In 1964 United States Seventh Fleet reconnaissance aircraft, the seaplane tender Currituck ( AV-7) , and Mine Flotilla 1 units carried out hydrographic and beach surveys and explored sites for facilities ashore. This preparatory work proved fortuitous when a North Vietnamese trawler was discovered landing munitions and supplies at nearby Vung Ro Bay in Feburary 1965; the incident led the United States to develop Cam Ranh as a major base.

The United States Air Force operated a large cargo/airlift facility called Cam Ranh Air Base, which was also used as a tactical fighter base. It was one of the three aerial ports where the United States military personnel entered or departed South Vietnam for their tour of duty.

Cam Ranh is considered the finest deepwater shelter in South East Asia. Since 2011-2014, Vietnamese authorities have been hiring Russian consultants and purchased Russian technologies to re-open Cam Ranh Bay ( the former United States, South Vietnamese Air Force and later Soviet military base ) as a site of a new naval maintenance and logistic facility for foreign warships.

The monument at Cam Ranh Bay is in dedication to those Russian and Vietnamese Navy and Air Force personnel who had been killed in Vietnamese water or skies in support of Vietnam ( post 1979 )

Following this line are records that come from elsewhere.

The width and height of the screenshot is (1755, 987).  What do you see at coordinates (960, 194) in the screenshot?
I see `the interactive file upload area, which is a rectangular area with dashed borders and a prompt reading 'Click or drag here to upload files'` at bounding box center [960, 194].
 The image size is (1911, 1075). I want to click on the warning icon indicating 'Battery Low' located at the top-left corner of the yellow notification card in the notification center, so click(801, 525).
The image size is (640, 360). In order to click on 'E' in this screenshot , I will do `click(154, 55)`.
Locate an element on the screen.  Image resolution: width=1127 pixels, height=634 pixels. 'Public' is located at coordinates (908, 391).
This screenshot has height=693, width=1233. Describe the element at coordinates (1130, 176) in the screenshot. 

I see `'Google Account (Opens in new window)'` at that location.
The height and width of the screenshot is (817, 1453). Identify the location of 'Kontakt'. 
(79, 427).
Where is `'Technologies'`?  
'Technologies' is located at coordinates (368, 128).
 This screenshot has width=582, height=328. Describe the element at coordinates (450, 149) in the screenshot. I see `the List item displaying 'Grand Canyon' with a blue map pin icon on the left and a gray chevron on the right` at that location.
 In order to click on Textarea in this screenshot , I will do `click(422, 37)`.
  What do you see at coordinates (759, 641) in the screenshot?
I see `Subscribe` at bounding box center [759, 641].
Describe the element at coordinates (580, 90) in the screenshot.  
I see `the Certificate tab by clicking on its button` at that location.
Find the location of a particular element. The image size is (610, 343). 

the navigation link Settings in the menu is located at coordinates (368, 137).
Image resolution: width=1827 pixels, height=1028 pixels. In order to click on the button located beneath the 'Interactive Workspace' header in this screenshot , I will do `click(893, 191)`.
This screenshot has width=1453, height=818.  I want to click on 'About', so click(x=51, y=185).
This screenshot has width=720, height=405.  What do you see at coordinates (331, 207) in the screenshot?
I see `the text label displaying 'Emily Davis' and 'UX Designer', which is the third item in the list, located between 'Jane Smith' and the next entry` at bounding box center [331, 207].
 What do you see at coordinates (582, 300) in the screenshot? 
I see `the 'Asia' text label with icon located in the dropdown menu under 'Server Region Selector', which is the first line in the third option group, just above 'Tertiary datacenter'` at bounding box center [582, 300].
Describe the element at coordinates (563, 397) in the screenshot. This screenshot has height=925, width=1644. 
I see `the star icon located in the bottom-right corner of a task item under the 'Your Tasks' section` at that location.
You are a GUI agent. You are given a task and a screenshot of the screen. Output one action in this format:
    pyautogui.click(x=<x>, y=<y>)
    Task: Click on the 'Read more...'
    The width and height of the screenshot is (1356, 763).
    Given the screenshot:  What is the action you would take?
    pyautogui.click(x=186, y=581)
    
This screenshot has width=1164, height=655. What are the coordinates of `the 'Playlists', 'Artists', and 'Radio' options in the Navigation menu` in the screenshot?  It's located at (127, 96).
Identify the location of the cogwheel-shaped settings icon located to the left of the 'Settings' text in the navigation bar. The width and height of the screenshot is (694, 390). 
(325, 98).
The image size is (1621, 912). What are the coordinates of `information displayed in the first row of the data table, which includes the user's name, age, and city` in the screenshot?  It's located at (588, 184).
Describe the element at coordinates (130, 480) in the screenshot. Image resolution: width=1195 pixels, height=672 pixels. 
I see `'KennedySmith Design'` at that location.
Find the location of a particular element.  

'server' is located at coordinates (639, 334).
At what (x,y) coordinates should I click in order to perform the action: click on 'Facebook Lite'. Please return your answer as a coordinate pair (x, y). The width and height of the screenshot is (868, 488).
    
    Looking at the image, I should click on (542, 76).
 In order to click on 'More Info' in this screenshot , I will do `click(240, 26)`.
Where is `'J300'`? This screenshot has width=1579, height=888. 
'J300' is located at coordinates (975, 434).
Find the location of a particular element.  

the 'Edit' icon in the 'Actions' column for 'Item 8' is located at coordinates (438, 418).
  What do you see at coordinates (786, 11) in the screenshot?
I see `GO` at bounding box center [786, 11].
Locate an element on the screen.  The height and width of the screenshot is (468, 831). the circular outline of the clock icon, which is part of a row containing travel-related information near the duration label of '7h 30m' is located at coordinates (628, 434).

Further along the coast after Cam Ranh and a bit of roughing it along route 1 it was back down on the coast then some very hilly climbing on new roads only constructed in the last two years making it unique for me as it was all new territory. Also uniqueness because of views of some of the most uninhabited coast line one could find anywhere.

200 kms directly East cycling towards Phan Rang lays the Spratly Islands still under current international court of law to settle the 14 island ownership in that part of the world.

Again, I couldn't escape the coastal industries appearing along the coast and those that have been around for centuries. Salt paddy fields being common but worth money for those who put a popular sea salt commodity on consumers tables on a global scale.

Chilli farming and vineyards for the wine industry along the coast where I am now. It's where the mountains almost meet the coast allowing growing to occur due the right temperatures and climate to develop Vietnamese wine for market place and large chillis that look delicious and sweet enough to eat, but we know that's not the case.